### Objective
Gather every line from the items below that contains the string "click".

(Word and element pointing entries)
⁂
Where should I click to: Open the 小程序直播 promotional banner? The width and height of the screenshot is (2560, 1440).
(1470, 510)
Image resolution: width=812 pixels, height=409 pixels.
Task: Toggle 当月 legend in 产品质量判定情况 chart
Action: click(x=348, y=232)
⁂
### Answer to the task
Where should I click to: Open the 小程序直播 promotional banner? The width and height of the screenshot is (2560, 1440).
Action: click(x=348, y=232)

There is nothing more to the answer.